Why We Pursue Knowledge

Editors’ note: 

This excerpt was adapted from Hannah Anderson’s new book, Made for More: An Invitation to Live in God’s Image (Moody, 2014).

I attended a Christian liberal arts college, and during my junior year, I took one of the most sought-after courses on campus: Philosophy of Education. I was eager for this class because I had grown up in a home that valued learning. My father’s mother, Stella, was the first in her family to graduate from high school by walking three miles from her family farm to the high school in their small mountain community. At 16, my maternal grandmother, Ruth, traveled more than 700 miles from home to become the first in her family to attend college; while there, she met my grandfather, who was also the first in his family to attend college, due in large part to the GI Bill. So it wasn’t too surprising that my parents both ended up as teachers, and I grew up with more books than toys.

Settling in for that first session, I was ready for the professor to inspire me with the beauty and wonder of learning; more than anything I expected him to shore up my own presuppositions. I wasn’t prepared for him to turn them completely on their head. About halfway through that first class, he told us that the goal of all learning is to become fully human—so far, so good—but then he went further. Because education is the process of making us fully human, true education must, by definition, be Christian, because becoming fully human means being conformed to the image of God through Christ.

In a word, education is about finding identity as image bearers.

God of All Knowledge

From the earliest moments of creation, God reveals himself as a God of knowledge. Jeremiah 10:12 proclaims that he “established the world by his wisdom, and by his understanding stretched out the heavens.” But God is not simply the starting place for wisdom; he is Wisdom; he is Truth himself. And this was never clearer than when Jesus was revealed as the Logos of God.

In the first sentence of John’s Gospel, he writes, “In the beginning was the Logos and the Logos was with God and the Logos was God.” Translators have struggled to find just the right English word to translate logos and have settled on word. But this translation has limitations because word doesn’t communicate all that logos means. Logos means both the expression of an idea (the word) and the thought that initiated it. So when John chooses to identify Jesus as the Logos, he is telling us that Jesus is the perfect embodiment of God’s thought. Jesus is God’s wisdom made flesh, dwelling among us.

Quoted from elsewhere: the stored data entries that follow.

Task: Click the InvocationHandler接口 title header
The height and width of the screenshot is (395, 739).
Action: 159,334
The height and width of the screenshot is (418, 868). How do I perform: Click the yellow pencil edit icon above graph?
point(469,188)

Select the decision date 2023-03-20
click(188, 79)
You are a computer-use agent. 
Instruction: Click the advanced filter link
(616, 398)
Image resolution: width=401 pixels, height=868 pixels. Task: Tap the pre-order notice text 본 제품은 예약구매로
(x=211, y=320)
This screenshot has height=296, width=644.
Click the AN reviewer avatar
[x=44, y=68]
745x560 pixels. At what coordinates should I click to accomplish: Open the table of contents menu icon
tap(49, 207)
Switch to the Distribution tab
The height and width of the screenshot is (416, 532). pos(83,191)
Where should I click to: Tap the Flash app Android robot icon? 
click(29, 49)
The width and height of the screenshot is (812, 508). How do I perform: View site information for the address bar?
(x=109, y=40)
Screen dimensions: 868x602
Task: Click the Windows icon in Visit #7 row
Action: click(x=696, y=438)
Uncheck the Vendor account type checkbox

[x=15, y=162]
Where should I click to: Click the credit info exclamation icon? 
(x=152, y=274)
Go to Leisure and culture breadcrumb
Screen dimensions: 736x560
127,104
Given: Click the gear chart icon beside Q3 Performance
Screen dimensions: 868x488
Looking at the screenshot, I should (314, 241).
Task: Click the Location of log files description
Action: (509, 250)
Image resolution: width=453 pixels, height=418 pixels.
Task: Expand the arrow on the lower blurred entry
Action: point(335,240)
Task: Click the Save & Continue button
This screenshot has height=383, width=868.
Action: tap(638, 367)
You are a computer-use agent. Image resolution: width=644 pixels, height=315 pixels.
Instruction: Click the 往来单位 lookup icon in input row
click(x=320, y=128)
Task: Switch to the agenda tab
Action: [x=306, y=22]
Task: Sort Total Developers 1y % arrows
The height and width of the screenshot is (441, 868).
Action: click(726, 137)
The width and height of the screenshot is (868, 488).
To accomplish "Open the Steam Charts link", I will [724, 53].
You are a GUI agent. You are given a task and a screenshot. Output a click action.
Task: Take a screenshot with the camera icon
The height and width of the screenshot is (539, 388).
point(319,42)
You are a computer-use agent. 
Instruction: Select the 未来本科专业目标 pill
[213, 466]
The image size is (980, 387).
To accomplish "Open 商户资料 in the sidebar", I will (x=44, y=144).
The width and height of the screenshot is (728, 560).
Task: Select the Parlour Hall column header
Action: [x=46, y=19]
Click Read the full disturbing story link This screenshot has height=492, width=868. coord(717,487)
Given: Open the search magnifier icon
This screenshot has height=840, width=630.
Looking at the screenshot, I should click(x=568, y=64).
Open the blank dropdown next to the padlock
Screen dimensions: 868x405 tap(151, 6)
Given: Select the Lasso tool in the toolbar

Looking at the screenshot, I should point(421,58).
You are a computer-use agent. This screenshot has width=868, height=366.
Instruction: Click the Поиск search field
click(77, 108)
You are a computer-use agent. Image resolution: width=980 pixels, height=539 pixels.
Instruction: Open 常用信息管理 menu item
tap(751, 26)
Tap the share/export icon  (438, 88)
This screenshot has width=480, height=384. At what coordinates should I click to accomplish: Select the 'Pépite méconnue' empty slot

The beauty of this point becomes breathtakingly clear when we remember what happened in Eden. As image bearers, our first parents were made to find their true selves in God who is perfect truth, but instead, they turned from him to the tree of the knowledge of good and evil. They turned away from true knowledge and were plunged into blind ignorance. Professing themselves to be wise, they became fools.

When John identifies Jesus as the Logos of God, he identifies him as the true knowledge we all have rejected. What the man and woman lost when they grasped for knowledge apart from God—what we each lose every time we turn to something other than him for our sense of self—Jesus restores by becoming the perfect thought, the perfect wisdom, the perfect knowledge of God in human flesh.

From this Logos—from the very mind of God himself—all knowledge flows. Through this Logos—through the very person of God himself—we pursue knowledge in order to image him.

Women and Education

Even today, some question whether or not a woman should pursue education. They reason that women are primarily nurturers and life-givers, falsely believing that this responsibility doesn’t require anything beyond learning a domestic skill set. In response, others argue that certainly women must be educated but precisely because they are the mothers of society. They must be prepared to shape their children, to teach them well, and present them as mature, capable members of the church and society. Then, of course, some reject both of these approaches and stridently argue that women must be educated to free them from the shackles of domesticity. They must be educated in order to take their place on a rung of the corporate ladder.

As different as these approaches appear, they have something in common: all three presume education is primarily about a career. Whether that career is motherhood or being a CFO, they are all based on the assumption that education is primarily about generating a skill set for future work. But what if education—what if learning and thinking and knowing—is less about what you do with your knowledge than it is about the person you become in the process? What if education is first and foremost about becoming image bearers?

We pursue learning because God is a God of knowledge and thought and wisdom, and in order to reflect and represent him, we must become women of knowledge and thought and wisdom. This pursuit can take a variety of forms depending on context and personal giftedness, and it may not necessarily include advanced degrees or groundbreaking theories. But at the very least, becoming women who image him, becoming all we are created to be, means learning to love him, not simply with all of our hearts, but with all of our minds as well.

Ultimately the goal of all learning is to draw us back to humble dependence on the source of knowledge, God himself. True knowledge—knowledge that begins and ends with God—will humble us, because when we finally begin to understand who God is, we will begin to realize how much we don’t understand in the first place. And yet, in his grace, God promises that even though we may only know in part today, there will be a day when we will know him as we have been fully known. And when we know him this way, when we know the love of Christ both mentally and experientially, we will finally be transformed into the image bearers he’s destined us to be.